**STATED TASK**
Extract the lines unchanged, beginning with the line that contains "メール (14, 212)" and running through the last of the items.

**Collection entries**
-------

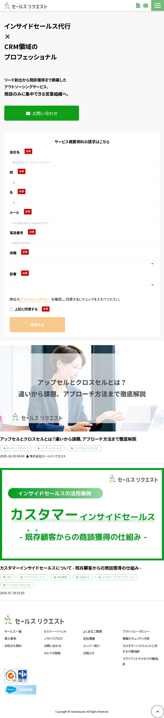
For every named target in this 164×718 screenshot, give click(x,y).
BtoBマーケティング (18, 448)
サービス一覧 (13, 631)
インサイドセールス (51, 448)
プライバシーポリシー (35, 299)
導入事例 (10, 638)
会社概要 (89, 638)
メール (14, 212)
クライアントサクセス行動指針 (140, 661)
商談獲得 (62, 577)
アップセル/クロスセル (86, 448)
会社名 (15, 152)
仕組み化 (84, 577)
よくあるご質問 (92, 631)
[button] (157, 5)
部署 (13, 273)
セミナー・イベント (55, 631)
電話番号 (16, 232)
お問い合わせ (146, 5)
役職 (13, 252)
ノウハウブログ (53, 638)
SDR (9, 577)
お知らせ (88, 653)
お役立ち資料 (13, 645)
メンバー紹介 (91, 645)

-------

**REPLY TO THE TASK**
メール (14, 212)
クライアントサクセス行動指針 (140, 661)
商談獲得 (62, 577)
アップセル/クロスセル (86, 448)
会社名 (15, 152)
仕組み化 (84, 577)
よくあるご質問 (92, 631)
[button] (157, 5)
部署 (13, 273)
セミナー・イベント (55, 631)
電話番号 (16, 232)
お問い合わせ (146, 5)
役職 (13, 252)
ノウハウブログ (53, 638)
SDR (9, 577)
お知らせ (88, 653)
お役立ち資料 (13, 645)
メンバー紹介 (91, 645)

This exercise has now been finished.